REQUIRED TASKS:
**A.** Answer these questions about the forum thread on the floating hotel, one answer per line:
(i) In which city does the first post say the barge is located?
(ii) What monthly cost does taffrail mention?
(iii) How many brand-new houseboats does lemaymiami say were brought in this past year?
**B.** Repeat the passage of the forum thread on the floating hotel starting at "I think an old" and ending at "also much nicer...".
**C.** In the forum thread on the floating hotel, rewrite the paragraph beginning "The original “Everglades floating hotel”" as a short bulleted list that keeps its main facts.

QUOTED PASSAGE:
## Begin

# Everglades floating hotel?



## formerWAflyfisher

Out of my price range but it would work in the glades. Anyone want to start a go fund me page???? It’s in Tampa....


https://www.boattrader.com/listing/...l-barge-102552746/?refSource=standard listing


----------



## DBStoots

That's pretty cool.


----------



## taffrail

Only $38900 a month. Piece of cake. For someone else...............


----------



## Net 30

Looks tippy.

Couldn't resist.


----------



## Guest

Let’s all chip in and build our own! What’s all this talk about buying, ha!


----------



## topnative2

https://www.greatharbourtrawlers.com/n47.html


----------



## Guest

Microskiffer’s mother ship!


----------



## DBStoots

I think an old pontoon boat with a tent on it is more my speed (and budget!)!


----------



## lemaymiami

The original “Everglades floating hotel” is still the houseboats they rent there every day... In fact they’ve brought in four brand new ones this past year - and they’re not only bigger than the old ones, but also much nicer...


----------



## firecat1981

I don't think there's a place near the glades you could find enough draft to support that barge.


----------



## crboggs

That was out in the Gulf for a bit. I always wondered if anyone really used it...


----------



## CodyW

I can afford it.


----------



## topnative2

I remember a promotional video that showed an all female crew and a bunch of boats tied off the stern for guests to use w/ a guide of their choice.

However, most of the boats were never used.


----------



## firecat1981

It was a cool idea, really was. It was doomed to failure from the start. It was originally advertised as something like "experience the best fishing, while your wife enjoys the spa and food...."

Problem is it was to small and boring for the ladys. And because it couldn't manoeuvre it was subject to all of mother nature's wims. Plus they really overestimated how many guys wanted a multi day multi thousand dollar fishing trip out in the middle of nowhere.

It's been for sale for years now with no buyers.


----------



## LowHydrogen

firecat1981 said:


> It was a cool idea, really was. It was doomed to failure from the start. It was originally advertised as something like "experience the best fishing, while your wife enjoys the spa and food...."
> 
> Problem is it was to small and boring for the ladys. And because it couldn't manoeuvre it was subject to all of mother nature's wims. Plus they really overestimated how many guys wanted a multi day multi thousand dollar fishing trip out in the middle of nowhere.
> 
> It's been for sale for years now with no buyers.

## End

SUPPLIED INFORMATION:
## Begin

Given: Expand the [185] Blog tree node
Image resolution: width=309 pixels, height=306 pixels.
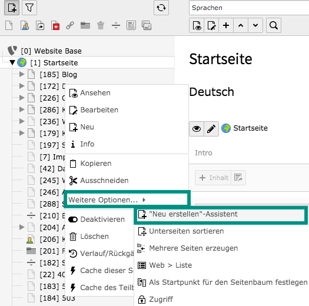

## End

COMPLETE ANSWERS:
**A.**
(i) Tampa
(ii) $38900 a month
(iii) Four

**B.**
I think an old pontoon boat with a tent on it is more my speed (and budget!)!


----------



## lemaymiami

The original “Everglades floating hotel” is still the houseboats they rent there every day... In fact they’ve brought in four brand new ones this past year - and they’re not only bigger than the old ones, but also much nicer...

**C.**
- The original "Everglades floating hotel" is still the houseboats rented there every day.
- Four brand-new houseboats were brought in this past year.
- The new ones are bigger and much nicer than the old ones.